Language Support | Speechify API

Speechify Text-to-Speech Models support synthesizing speech in multiple languages. Our API can handle both single-language texts and mixed-language inputs.

Fully Supported Languages

The following languages are fully supported for speech synthesis:

Language	Code
English	en
French	fr-FR
German	de-DE
Spanish	es-ES
Portuguese (Brazil)	pt-BR
Portuguese (Portugal)	pt-PT

Beta Languages

The following languages are currently in beta (we’re actively improving them and welcome feedback):

Language	Code
Arabic	ar-AE
Danish	da-DK
Dutch	nl-NL
Estonian	et-EE
Finnish	fi-FI
Greek	el-GR
Hebrew	he-IL
Hindi	hi-IN
Italian	it-IT
Japanese	ja-JP
Norwegian	nb-NO
Polish	pl-PL
Russian	ru-RU
Swedish	sv-SE
Turkish	tr-TR
Ukrainian	uk-UA
Vietnamese	vi-VN

Coming Soon

We will soon support these additional languages:

Language	Code
Belarusian	be-BY
Bengali	bn-IN
Bulgarian	bg-BG
Cantonese	zh-HK
Catalan	ca-ES
Croatian	hr-HR
Czech	cs-CZ
Filipino	fil-PH
Georgian	ka-GE
Gujarati	gu-IN
Hungarian	hu-HU
Indonesian	id-ID
Japanese	ja-JP
Korean	ko-KR
Malay	ms-MY
Mandarin	zh-CH
Marathi	mr-IN
Nepali	ne-NP
Persian	fa-IR
Romanian	ro-RO
Serbian	sr-RS
Slovak	sk-SK
Tamil	ta-IN
Telugu	te-IN
Thai	th-TH
Urdu	ur-PK

We’re actively working on expanding this list and will update this document as new languages are added to the platform.

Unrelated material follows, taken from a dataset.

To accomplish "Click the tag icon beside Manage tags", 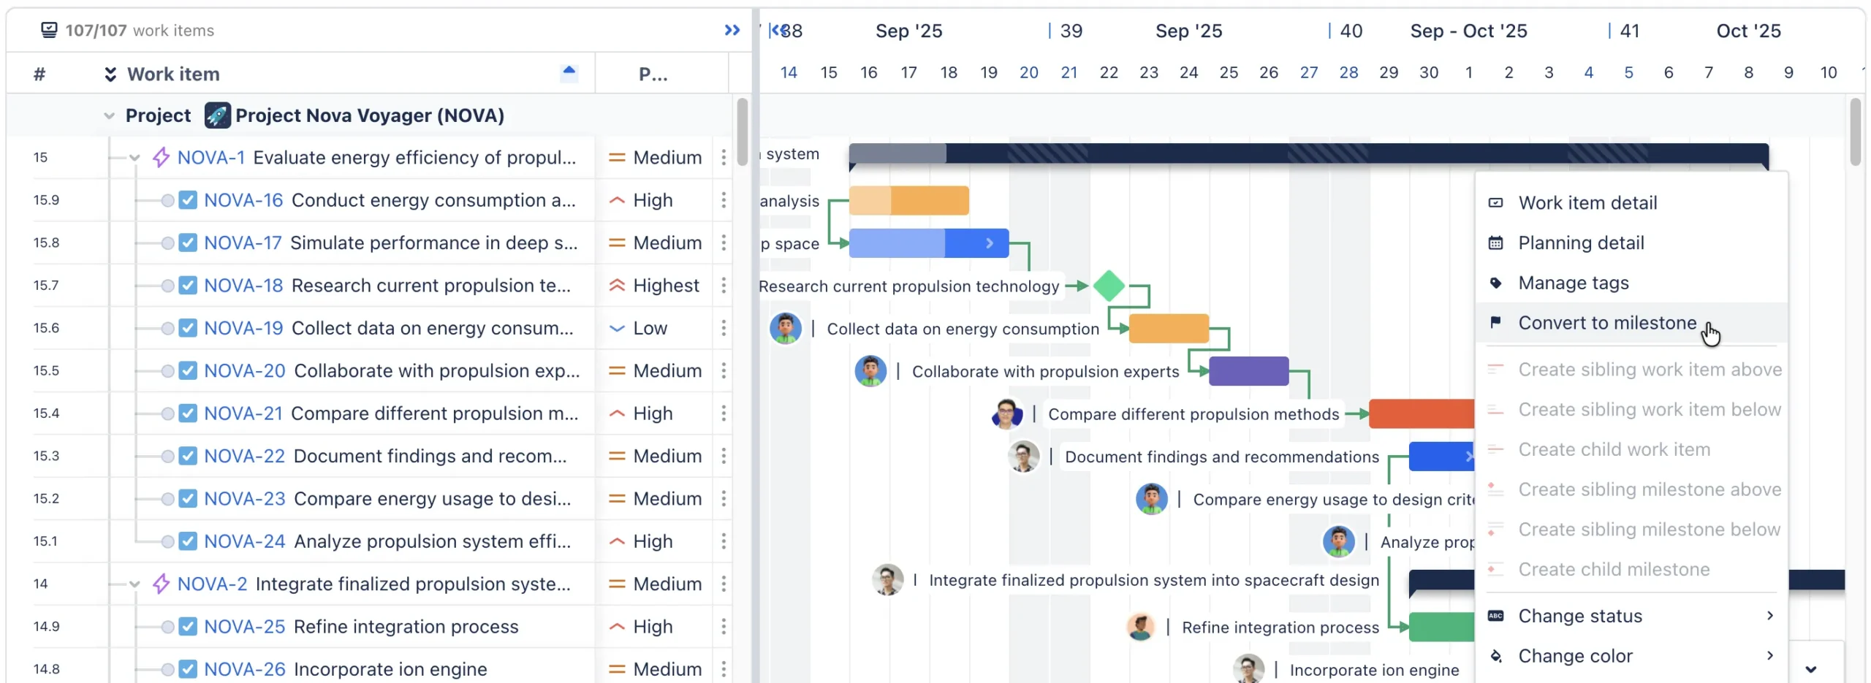I will [x=1496, y=283].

Using the `language` Parameter

Our speech synthesis endpoints (/v1/audio/speech and /v1/audio/stream) support the optional language parameter, which should follow the locale naming standard (e.g., en-US, fr-FR).

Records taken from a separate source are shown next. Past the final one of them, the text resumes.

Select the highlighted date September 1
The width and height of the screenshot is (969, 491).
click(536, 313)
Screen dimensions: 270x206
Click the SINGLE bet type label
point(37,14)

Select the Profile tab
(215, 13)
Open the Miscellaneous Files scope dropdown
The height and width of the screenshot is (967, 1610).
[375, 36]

When to specify the language:

Known single language: If you know the input text is entirely in one language, providing the language parameter will result in better audio quality.
Unknown or mixed language: If you’re unsure of the input language or the text contains multiple languages, omit the language parameter. Speechify models will automatically detect and handle the language(s) in the input.

Voice Cloning Languages

There are no language limitations for voice cloning. Speechify can produce high-quality cloned voices from short samples (approximately 1 minute of speech is recommended) and use the same voice to synthesize speech in any supported language.